### TO-DO ITEM A
Can you write out the text on feminism and the family starting at "Solutions to Inequality –" and ending at "through legal changes.", replacing "equal pay" with "pay parity"?
### TO-DO ITEM B
Could you continue the text on feminism and the family, picking up right after its final sentence?

### PAGE TEXT
Feminism and the Family
Feminists have been central in criticising gender roles associated with the traditional nuclear family, especially since the 1950s.  They have argued the nuclear family has traditionally performed two key functions which oppressed women:
a) socialising girls to accept subservient roles within the family, whilst socialising boys to believe they were superior – this happens through children witnessing then recreating the parental relationship
b) socialising women into accepting the “housewife” role as the only possible/acceptable role for a woman. Indeed it was the only way to be feminine/to be a woman. Essentially, feminists viewed the function of the family as a breeding ground where patriarchal values were learned by an individual, which in turn created a patriarchal society.
Feminism today tends to be split into three distinct branches: Liberal Feminists, Marxist Feminists and Radical Feminists. They differ significantly over the extent to which they believe that the family is still patriarchal and the underlying causes of the existence of patriarchy. Remember – all the theories below are discussing the “nuclear” family.
Liberal Feminism
Causes of inequality in relationships – A combination of two things – (1) Mainstream working culture which requires long and inflexible working hours which are still based on the idea of the main breadwinner, (2) Men refusing to pull their weight in relationships.
Solutions to Inequality – Greater gender equality in the public sphere -achieving equal access to education, equal pay, ending gender differences in subject and career choice won primarily through legal changes.

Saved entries

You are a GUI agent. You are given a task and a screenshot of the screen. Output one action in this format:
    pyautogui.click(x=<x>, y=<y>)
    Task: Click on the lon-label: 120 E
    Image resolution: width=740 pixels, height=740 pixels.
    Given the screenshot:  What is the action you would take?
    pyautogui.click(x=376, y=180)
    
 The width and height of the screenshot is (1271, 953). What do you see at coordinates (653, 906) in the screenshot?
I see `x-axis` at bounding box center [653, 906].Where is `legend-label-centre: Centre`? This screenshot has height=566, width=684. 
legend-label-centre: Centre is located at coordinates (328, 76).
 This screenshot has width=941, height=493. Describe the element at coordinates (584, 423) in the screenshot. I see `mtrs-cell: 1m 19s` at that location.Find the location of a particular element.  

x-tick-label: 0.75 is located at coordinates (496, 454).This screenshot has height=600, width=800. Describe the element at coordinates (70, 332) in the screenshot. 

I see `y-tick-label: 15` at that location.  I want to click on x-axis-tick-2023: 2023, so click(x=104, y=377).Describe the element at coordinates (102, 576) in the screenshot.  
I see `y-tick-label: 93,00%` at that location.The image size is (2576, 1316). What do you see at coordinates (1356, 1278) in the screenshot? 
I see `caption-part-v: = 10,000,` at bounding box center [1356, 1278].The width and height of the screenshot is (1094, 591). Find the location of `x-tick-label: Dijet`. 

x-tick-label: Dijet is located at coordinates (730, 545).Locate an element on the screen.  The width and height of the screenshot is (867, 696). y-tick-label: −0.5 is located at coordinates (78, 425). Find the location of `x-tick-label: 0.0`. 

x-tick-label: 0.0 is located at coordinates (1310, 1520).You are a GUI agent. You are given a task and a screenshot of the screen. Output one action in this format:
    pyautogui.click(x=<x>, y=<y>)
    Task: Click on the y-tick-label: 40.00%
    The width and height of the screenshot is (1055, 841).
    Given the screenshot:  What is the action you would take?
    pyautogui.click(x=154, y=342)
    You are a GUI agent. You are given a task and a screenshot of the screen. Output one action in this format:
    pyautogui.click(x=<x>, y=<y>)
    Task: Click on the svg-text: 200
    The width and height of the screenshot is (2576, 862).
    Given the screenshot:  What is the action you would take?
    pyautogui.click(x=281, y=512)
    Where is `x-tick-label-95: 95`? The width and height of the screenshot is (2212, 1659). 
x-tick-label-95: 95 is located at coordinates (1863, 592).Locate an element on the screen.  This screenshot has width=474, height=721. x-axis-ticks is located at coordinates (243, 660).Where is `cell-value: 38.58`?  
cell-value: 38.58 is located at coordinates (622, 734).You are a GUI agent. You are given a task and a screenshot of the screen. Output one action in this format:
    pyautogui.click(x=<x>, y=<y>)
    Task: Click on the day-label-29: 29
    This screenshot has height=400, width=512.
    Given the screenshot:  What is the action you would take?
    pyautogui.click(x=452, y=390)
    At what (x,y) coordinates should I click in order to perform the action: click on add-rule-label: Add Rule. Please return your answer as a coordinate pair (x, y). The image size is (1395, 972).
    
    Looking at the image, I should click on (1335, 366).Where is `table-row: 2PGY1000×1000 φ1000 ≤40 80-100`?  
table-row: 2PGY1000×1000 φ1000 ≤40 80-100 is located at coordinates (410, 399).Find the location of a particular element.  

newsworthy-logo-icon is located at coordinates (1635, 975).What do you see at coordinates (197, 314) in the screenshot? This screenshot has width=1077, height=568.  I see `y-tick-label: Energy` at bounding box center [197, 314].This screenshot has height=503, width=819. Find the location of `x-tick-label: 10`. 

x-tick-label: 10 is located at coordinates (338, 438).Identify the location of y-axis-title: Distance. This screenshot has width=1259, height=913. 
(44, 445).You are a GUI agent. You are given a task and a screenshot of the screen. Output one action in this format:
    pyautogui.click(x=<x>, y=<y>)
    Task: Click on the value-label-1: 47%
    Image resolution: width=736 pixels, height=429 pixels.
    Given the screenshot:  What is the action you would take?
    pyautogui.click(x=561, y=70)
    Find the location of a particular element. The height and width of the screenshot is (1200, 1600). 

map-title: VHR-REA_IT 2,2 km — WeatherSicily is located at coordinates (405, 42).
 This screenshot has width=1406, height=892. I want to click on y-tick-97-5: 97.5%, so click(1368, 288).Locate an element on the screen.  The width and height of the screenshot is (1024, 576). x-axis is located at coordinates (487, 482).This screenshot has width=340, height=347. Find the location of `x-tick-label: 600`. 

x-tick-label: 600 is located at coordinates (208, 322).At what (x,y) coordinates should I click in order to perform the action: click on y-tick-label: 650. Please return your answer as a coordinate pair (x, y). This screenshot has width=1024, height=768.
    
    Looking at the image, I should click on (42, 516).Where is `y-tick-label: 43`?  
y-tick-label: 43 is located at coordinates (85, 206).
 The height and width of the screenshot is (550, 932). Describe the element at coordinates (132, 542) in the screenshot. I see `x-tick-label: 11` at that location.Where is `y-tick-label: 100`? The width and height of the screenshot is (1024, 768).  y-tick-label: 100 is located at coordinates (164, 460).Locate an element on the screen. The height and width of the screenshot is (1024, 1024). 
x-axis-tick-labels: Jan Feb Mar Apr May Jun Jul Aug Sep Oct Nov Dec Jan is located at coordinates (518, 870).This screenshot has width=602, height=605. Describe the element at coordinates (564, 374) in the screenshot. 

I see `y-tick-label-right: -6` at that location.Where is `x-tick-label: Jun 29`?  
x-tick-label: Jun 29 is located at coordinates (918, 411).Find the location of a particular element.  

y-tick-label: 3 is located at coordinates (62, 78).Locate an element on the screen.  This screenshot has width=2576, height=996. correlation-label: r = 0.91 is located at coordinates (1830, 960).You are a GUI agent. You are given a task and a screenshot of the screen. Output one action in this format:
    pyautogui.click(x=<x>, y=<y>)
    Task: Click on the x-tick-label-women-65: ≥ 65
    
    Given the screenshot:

### TASK RESULT A
Solutions to Inequality – Greater gender equality in the public sphere -achieving equal access to education, pay parity, ending gender differences in subject and career choice won primarily through legal changes.

### TASK RESULT B
A key thinker who can be characterised as a liberal feminist is Jennifer Somerville (2000) provides a less radical critique of the family than Marxist or Radical Feminists and suggests proposals to improve family life for women that involve modest policy reforms rather than revolutionary change. Somerville argues that many young women do not feel entirely sympathetic towards feminism yet still feel some sense of grievance. To Somerville, many feminists have failed to acknowledge progress for women such as the greater freedom to go into paid work, and the greater degree of choice over whether they marry or cohabit, when and whether to have children, and whether to take part in a heterosexual or same-sex relationship or to simply live on their own.
The increased choice for women and the rise of the dual-earner household (both partners in work) has helped create greater equality within relationships. Somerville argues that ‘some modern men are voluntarily committed to sharing in those routine necessities of family survival, or they can be persuaded, cajoled, guilt-tripped or bullied’. Despite this, however, ‘women are angry, resentful and above all disappointed in men.’ Many men do not take on their full share of responsibilities, and often these men can be ‘shown the door’.
Somerville raises the possibility that women might do without male partners, especially as so many prove inadequate, and instead get their sense of fulfilment from their children. Unlike Germain Greer, however, Somerville does not believe that living in a household without an adult male is the answer – the high figures for remarriage suggest that heterosexual attraction and the need for intimacy and companionship mean heterosexual families will not disappear. However, it remains the case that the inability of men to ‘pull their weight in relationships means that high rates of relationship breakdowns will continue to be the norm which will lead to more complex familial relationships as women end one relationship and attempt to rebuild the next with a new (typically male) partner.
What Feminists thus need to do is to focus on policies that will encourage greater equality within relationships and to help women cope with the practicalities of daily life. One set of policies that Somerville thinks particularly important are those aimed at helping working parents. The working hours and culture associated with many jobs are incompatible with family life. Many jobs are based on the idea of a male breadwinner who relies on a non-working wife to take care of the children. Somerville argues that to achieve true equality within relationships, we need increased flexibility in paid employment.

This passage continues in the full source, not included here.